Born in the Epworth community and reared in part in Tarboro, Pittman rose to fame as a mid-20th-century American artist. After studying in the 1920s at what now are Carnegie Mellon and Pennsylvania State universities and at Columbia University, he spent more than four decades painting in the United States, Europe and the Far East, the council’s website says. He died in 1972.

The “Reminiscence” exhibit includes works from the council’s permanent collection, a release says, and is the latest in the annual displays of Pittman’s works. The paintings were chosen by Motsie Brooks, an artist and board member of the Blount-Bridgers House Foundation, and Joyce Turner, the council’s executive director.

“There are a mix of oil paintings and pastels which represent his translation of both memories of lush Southern scenes, ladies in parlors and floral studies that are signature Pittman pieces,” the release says.

The artist often tapped past experiences for his subjects, using them as a narrator would in telling a story.

“Hobson Pittman had once commented upon his work stating that he had always been interested in painting things of the past,” the release says. “In his eyes, a chair, a window or even a book had all the living qualities of a human being. An empty chair could evoke a sense of loneliness or a group of chairs could create a conversation. The mysterious figures with no faces carried their own stories in how they related to their setting. With high ceilings, large windows, and walls these figures spoke to a viewer.”

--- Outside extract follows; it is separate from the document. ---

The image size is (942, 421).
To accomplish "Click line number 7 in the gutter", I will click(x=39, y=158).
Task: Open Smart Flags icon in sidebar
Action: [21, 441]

By at least a bit, the works also draw back the curtain around his life and past.

Says the release: “While Pittman was a private individual, many of his scenes portray a peek into rooms and spaces tucked away in his memories.”

In addition to the “Reminiscence” exhibit, the council offers a smaller year-round display of Pittman works. It also has a replica of his studio and screens a short movie about his life.

The Hobson Pittman Memorial Gallery is open from 10 a.m.-4 p.m. Wednesday through Friday and by appointment on weekends.

The Blount-Bridgers House is at 130 Bridgers St.